Frida' completes my Frida series for 2016., #3 out of 3 paintings. Again this painting was inspired by a black and white photograph of Frida Kahlo. This time I was looking to paint a close up of the artist's face and torso. I gave her a banner with her name inscribed, with two birds on either side, magically holding the ribbon. One is black to represent her suffering, and the other right (flying higher) to represent the love that would triumph. An interesting experience took place, while working on this painting. I rescued a butterfly from the pool, that had two broken wings, but was still alive. I tried to set it free, somewhere, but the poor thing could not fly. I didn't want to leave it, and let it become food for a lizard, so I brought it inside in a make shift cage, and fed it over ripe strawberries. The next day, it looked rather sad, so I took it outside and put it on my hand. When a breeze picked up, the butterfly (with two broken wings) miraculously flew up and off into the sky! I couldn't believe it! This beautiful experience made an impression on me. I felt it was a special message. It showed me that, despite our afflictions or brokenness, our will to live and love can overcome anything! I thought this as I continued to paint, and just decided to put this message in the painting, because it too suited Frida's life. I used a picture I took of the broken butterfly as reference, and put it at the top right hand corner of the painting. It felt right and complete.
RIP series reflects a peaceful and tranquil side to my paintings. I pictured skeletons at rest, in one way or another with each back drop, an element of nature or earth; sky, water and fire.
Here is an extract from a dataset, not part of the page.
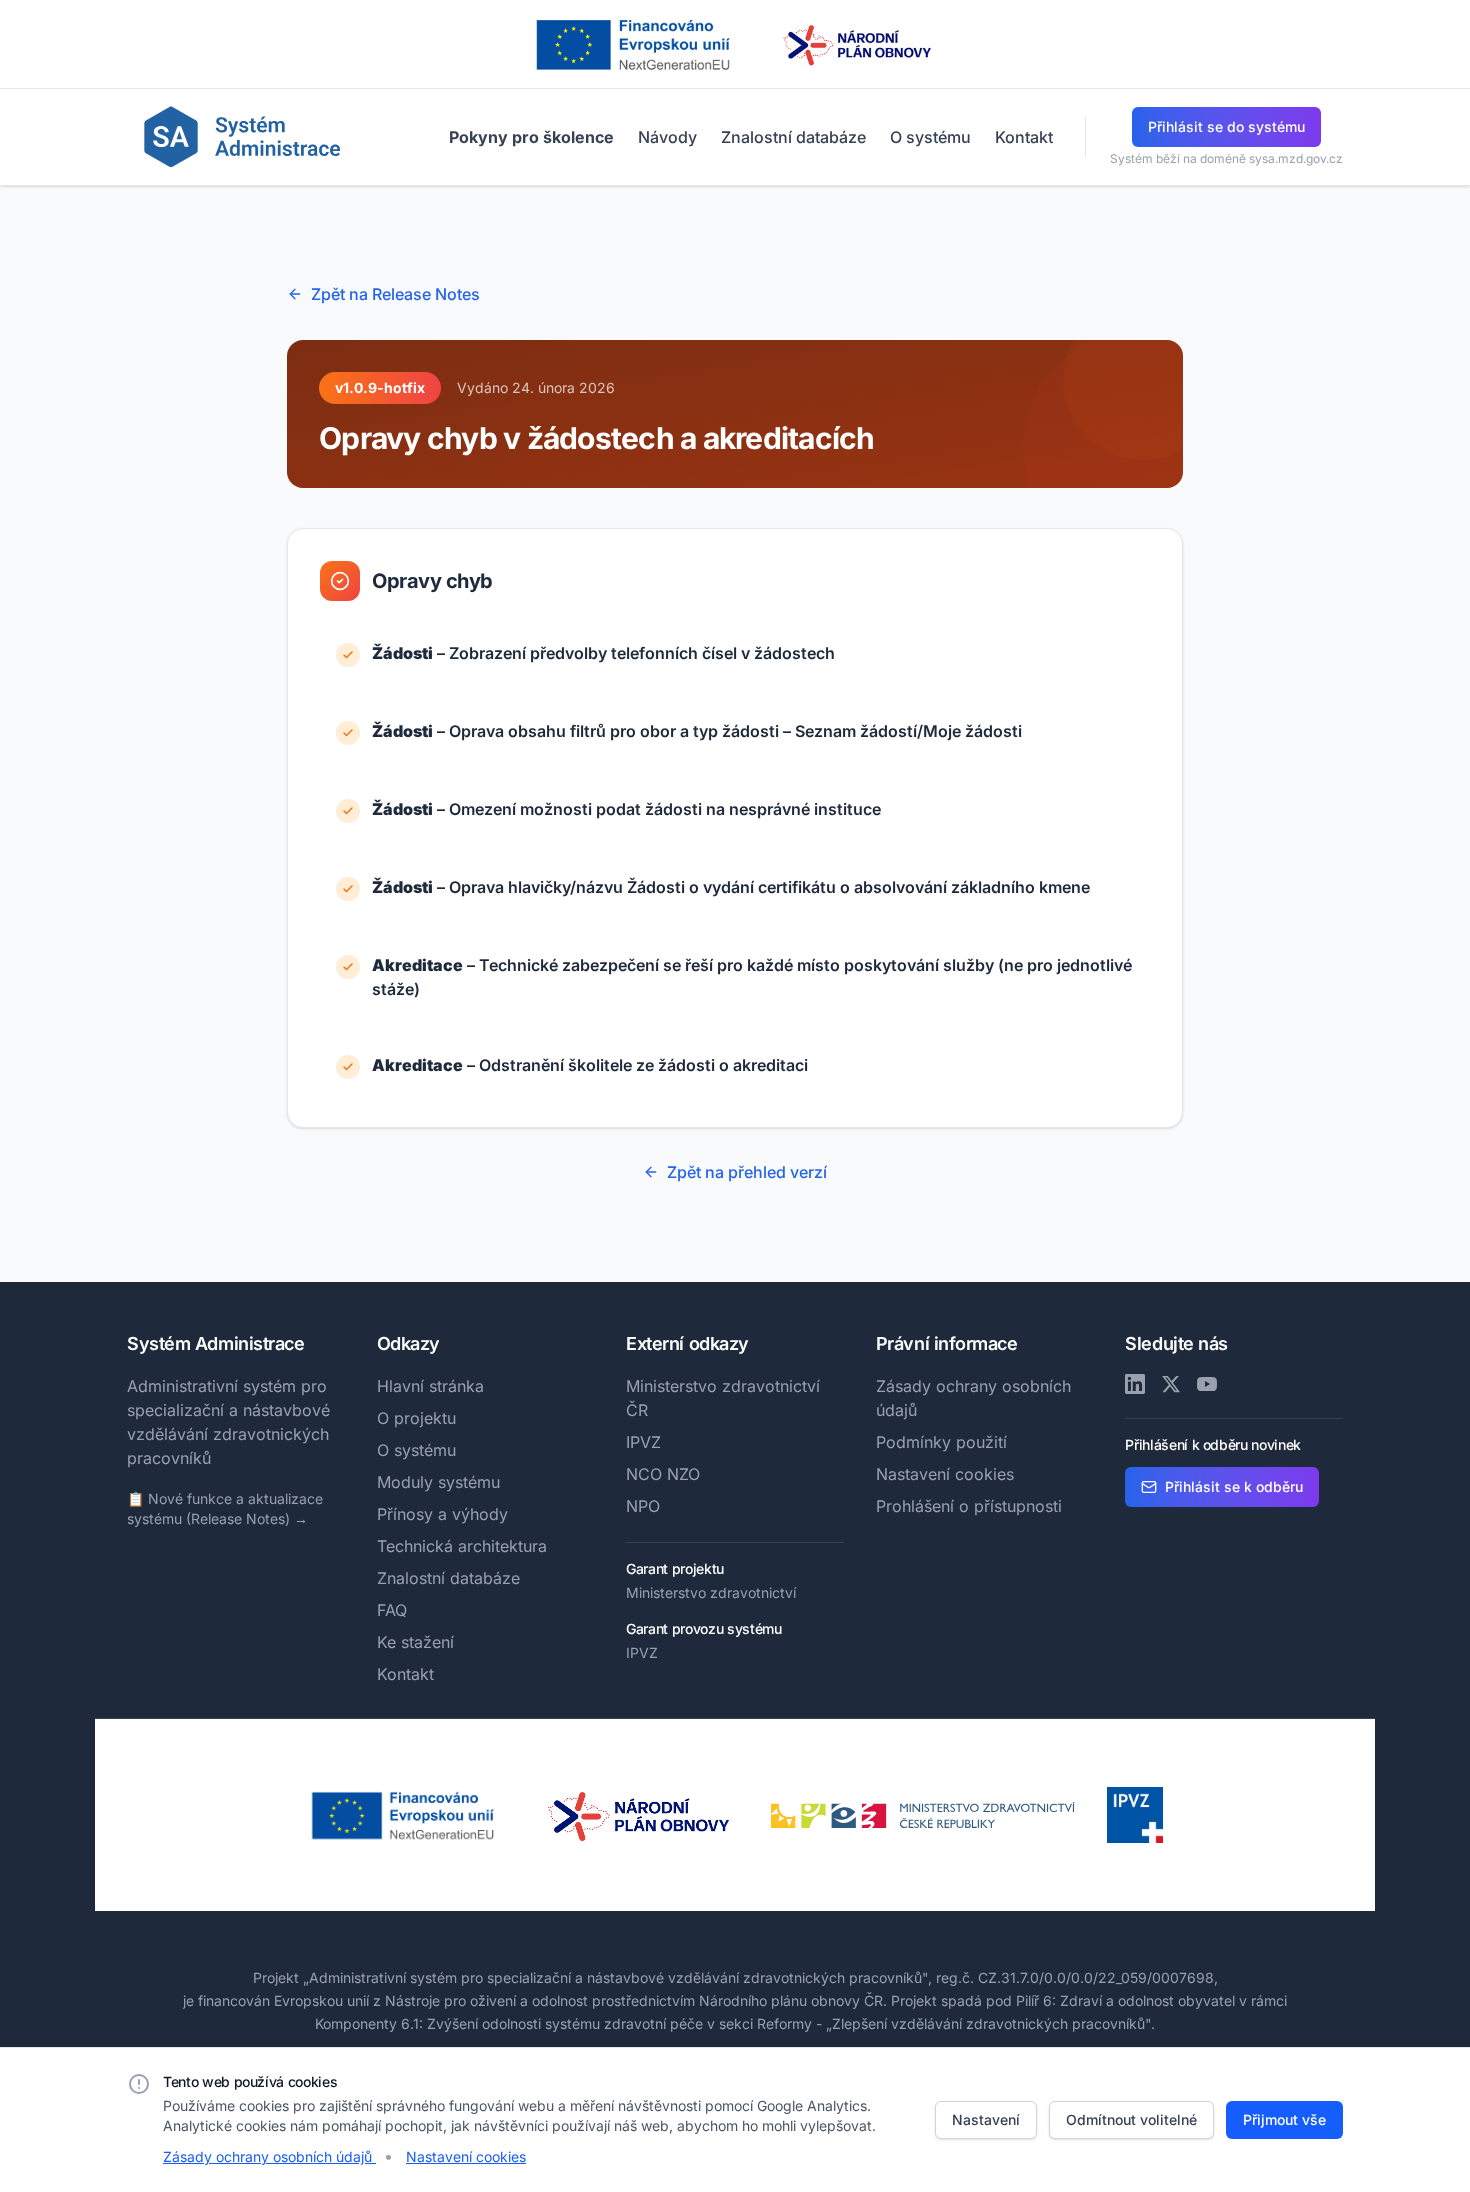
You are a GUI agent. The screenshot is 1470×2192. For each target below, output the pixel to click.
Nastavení (986, 2119)
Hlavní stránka (430, 1386)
The spirit of this series is one of cleansing, healing and renewal.
Painting #1 out of 3 titled, 'Duermase' oil on canvas 16 x 20" depicts a skeleton, peacefully resting in a heavenly sky
Painting #2 out of 3 titled 'Ophelia Muerta' oil on canvas 16 x 20" depicts a skeleton gently floating in a slow moving stream, surrounded by various flowers. This painting was inspired by the famous painting "Ophelia" by John Everett Millais, based upon Shakespeare's "Hamlet".
Painting #3 out of 3 is titled 'En Fuego' oil on canvas 16 x 20" depicts a skeleton in the center of a flame, or I thought could resemble a lotus flower. I couldn't help but think of the death of Frida Kahlo in this one, which was said, as her body was removed from cremation, the remaining bones and ash were of all colors; reds, purples, greens. This painting means for me, cleansing and renewal. Transformation.